** Opening SOURCE INFORMATION block **

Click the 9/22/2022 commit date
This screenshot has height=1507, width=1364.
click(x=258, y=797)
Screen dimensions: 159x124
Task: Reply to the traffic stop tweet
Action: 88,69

** Closing SOURCE INFORMATION block **

→ **TASK**
Each line of the data should be transcribed exactly.

→ **EXPECTED OUTPUT**
Click the 9/22/2022 commit date
This screenshot has height=1507, width=1364.
click(x=258, y=797)
Screen dimensions: 159x124
Task: Reply to the traffic stop tweet
Action: 88,69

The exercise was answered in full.